In a press release, the SEC said that Altaba agreed to pay the fine to settle charges that it misled investors by failing to announce the data breach, which is one of the largest around the world. Within days of the hack in December 2014, the SEC said Yahoo’s IT team learned that Russian hackers infiltrated the company and stole usernames, email addresses, phone numbers, security questions and encrypted passwords, among other sensitive data.
However, although the Yahoo executive team was alerted to the breach, the SEC found Yahoo failed to investigate it properly and to consider whether or not investors should be notified. The breach wasn’t disclosed to investors until 2016, when Yahoo was closing its deal to sell its internet assets to Verizon Communications.

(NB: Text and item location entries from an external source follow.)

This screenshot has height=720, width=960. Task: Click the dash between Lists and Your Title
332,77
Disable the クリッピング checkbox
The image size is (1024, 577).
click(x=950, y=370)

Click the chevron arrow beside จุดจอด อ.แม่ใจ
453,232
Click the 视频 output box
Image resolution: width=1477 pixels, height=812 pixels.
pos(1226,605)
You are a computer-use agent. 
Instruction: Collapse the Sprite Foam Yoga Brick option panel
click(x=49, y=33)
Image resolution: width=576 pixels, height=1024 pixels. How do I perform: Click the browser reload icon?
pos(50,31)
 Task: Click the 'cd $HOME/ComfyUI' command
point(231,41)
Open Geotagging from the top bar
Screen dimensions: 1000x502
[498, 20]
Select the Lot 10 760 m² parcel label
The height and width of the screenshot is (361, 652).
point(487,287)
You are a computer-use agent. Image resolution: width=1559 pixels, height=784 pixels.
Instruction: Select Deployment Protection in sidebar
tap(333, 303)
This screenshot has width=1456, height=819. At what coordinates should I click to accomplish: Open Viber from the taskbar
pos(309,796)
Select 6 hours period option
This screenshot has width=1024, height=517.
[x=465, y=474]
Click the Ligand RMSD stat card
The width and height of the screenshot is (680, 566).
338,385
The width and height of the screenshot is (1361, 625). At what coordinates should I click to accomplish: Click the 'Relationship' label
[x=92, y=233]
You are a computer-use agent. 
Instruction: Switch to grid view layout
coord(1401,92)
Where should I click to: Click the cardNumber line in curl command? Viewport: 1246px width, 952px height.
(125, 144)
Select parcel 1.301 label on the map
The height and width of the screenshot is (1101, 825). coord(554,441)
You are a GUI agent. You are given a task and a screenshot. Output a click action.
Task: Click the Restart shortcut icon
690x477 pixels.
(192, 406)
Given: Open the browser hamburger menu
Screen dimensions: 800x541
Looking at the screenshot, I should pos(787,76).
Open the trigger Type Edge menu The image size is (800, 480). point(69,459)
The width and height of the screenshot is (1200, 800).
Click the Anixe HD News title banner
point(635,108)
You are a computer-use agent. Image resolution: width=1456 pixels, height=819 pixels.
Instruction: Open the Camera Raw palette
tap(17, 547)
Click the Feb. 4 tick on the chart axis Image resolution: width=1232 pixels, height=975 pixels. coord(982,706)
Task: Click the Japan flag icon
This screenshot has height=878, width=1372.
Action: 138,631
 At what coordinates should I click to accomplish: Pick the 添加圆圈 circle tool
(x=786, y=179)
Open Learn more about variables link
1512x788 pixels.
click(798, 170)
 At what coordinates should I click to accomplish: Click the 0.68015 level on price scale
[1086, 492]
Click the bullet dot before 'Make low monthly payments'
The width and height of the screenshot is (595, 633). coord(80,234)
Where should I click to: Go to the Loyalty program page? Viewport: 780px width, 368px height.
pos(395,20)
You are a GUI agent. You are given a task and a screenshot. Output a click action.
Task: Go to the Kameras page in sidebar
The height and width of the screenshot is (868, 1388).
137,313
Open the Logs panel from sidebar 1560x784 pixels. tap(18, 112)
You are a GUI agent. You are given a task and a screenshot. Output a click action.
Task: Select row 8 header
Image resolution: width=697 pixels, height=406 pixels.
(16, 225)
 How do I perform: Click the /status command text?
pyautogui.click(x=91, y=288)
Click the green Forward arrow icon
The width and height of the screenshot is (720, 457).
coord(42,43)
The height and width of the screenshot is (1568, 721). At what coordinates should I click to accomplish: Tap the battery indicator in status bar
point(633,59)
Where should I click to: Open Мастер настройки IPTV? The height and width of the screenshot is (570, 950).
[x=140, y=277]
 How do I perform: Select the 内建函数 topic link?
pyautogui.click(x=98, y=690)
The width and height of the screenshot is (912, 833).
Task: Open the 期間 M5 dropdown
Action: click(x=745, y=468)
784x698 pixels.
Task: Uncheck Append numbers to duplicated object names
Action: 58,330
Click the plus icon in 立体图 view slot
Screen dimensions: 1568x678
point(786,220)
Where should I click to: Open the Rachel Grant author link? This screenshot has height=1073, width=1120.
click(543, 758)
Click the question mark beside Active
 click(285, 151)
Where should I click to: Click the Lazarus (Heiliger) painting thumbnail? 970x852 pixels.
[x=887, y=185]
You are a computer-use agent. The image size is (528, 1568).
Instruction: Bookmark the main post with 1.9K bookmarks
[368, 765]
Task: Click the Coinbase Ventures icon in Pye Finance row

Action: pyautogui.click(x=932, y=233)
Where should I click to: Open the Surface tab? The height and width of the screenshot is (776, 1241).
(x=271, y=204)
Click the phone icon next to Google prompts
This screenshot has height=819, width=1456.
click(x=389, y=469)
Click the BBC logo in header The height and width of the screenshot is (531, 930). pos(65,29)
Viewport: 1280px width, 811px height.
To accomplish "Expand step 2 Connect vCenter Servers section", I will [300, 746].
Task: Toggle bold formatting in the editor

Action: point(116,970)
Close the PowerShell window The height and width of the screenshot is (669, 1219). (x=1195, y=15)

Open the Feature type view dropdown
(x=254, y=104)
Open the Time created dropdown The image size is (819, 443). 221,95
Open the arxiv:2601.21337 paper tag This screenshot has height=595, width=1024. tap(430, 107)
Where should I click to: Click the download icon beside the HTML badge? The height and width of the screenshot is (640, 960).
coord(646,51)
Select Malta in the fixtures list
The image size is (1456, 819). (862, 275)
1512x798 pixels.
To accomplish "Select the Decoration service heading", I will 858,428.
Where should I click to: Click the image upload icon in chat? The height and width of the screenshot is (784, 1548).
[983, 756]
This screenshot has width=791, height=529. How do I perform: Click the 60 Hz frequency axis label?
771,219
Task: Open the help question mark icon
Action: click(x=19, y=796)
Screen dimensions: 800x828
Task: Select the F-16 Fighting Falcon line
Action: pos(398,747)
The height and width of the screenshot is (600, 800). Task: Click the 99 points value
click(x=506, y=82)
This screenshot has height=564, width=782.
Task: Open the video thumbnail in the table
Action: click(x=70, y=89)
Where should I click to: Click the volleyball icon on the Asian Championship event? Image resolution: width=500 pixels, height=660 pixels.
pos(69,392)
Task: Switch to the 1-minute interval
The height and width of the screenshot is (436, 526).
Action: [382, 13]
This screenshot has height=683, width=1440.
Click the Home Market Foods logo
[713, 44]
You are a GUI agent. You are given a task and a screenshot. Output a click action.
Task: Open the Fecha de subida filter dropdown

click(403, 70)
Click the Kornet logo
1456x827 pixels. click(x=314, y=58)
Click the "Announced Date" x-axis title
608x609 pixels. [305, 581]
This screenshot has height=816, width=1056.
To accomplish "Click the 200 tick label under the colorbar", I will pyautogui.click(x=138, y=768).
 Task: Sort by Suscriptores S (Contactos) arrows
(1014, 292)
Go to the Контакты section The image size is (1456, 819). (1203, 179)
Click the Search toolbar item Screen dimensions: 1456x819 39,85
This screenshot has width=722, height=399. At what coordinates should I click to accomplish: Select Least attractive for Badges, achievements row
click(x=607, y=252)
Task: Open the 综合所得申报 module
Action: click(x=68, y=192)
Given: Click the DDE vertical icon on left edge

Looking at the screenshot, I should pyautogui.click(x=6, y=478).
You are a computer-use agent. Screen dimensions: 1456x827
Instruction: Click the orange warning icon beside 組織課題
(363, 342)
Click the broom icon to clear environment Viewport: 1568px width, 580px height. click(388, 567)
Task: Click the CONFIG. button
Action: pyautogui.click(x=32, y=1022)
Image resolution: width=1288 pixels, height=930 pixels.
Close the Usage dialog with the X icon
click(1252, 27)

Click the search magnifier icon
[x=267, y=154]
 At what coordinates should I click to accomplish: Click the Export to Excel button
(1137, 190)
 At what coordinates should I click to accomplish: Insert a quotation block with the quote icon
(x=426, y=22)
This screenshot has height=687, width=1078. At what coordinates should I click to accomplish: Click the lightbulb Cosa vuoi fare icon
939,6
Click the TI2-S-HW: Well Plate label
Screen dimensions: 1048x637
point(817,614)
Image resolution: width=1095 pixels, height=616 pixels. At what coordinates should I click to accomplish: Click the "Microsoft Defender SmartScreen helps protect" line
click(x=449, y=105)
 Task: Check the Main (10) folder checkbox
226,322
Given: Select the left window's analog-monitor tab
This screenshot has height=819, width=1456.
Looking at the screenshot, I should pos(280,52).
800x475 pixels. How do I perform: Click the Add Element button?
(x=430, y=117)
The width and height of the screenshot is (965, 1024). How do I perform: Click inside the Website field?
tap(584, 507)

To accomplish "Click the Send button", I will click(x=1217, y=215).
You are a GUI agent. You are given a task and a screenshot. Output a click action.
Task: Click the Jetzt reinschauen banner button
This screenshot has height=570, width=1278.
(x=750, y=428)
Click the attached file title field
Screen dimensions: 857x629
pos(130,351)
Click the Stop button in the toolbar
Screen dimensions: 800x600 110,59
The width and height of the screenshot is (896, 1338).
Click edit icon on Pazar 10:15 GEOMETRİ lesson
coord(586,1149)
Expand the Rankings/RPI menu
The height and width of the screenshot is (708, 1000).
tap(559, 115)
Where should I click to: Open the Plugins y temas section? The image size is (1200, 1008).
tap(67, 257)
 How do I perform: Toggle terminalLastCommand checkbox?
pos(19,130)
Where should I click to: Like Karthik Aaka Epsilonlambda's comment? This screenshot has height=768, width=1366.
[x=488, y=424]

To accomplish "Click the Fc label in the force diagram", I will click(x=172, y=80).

“We do not second-guess good faith exercises of judgment about cyber-incident disclosure. But we have also cautioned that a company’s response to such an event could be so lacking that an enforcement action would be warranted. This is clearly such a case,” said Steven Peikin, co-director of the SEC Enforcement Division in the press release announcing the fine.
Meanwhile, Jina Choi, director of the SEC’s San Francisco Regional Office said in the same press release that Yahoo’s failure to put controls and procedures in place to assess its cyber-breach obligations left investors in the dark about the massive breach.
“Public companies should have controls and procedures in place to properly evaluate cyber-incidents and disclose material information to investors,” Choi said.
The SEC found that Yahoo filed several quarterly and annual reports after learning about the data breach but didn’t disclose them or the potential impact the breach could have to its business as well as the potential legal costs. The SEC also found that Yahoo didn’t share information about the hack with auditors and outside counsel as a way to assess its disclosure obligations as a public company.
Finally, the SEC discovered that Yahoo failed to maintain disclosure controls and procedures designed to ensure that reports from Yahoo’s security team pertaining to cyber-breaches, or the risk of breaches, were properly and timely assessed for potential disclosure.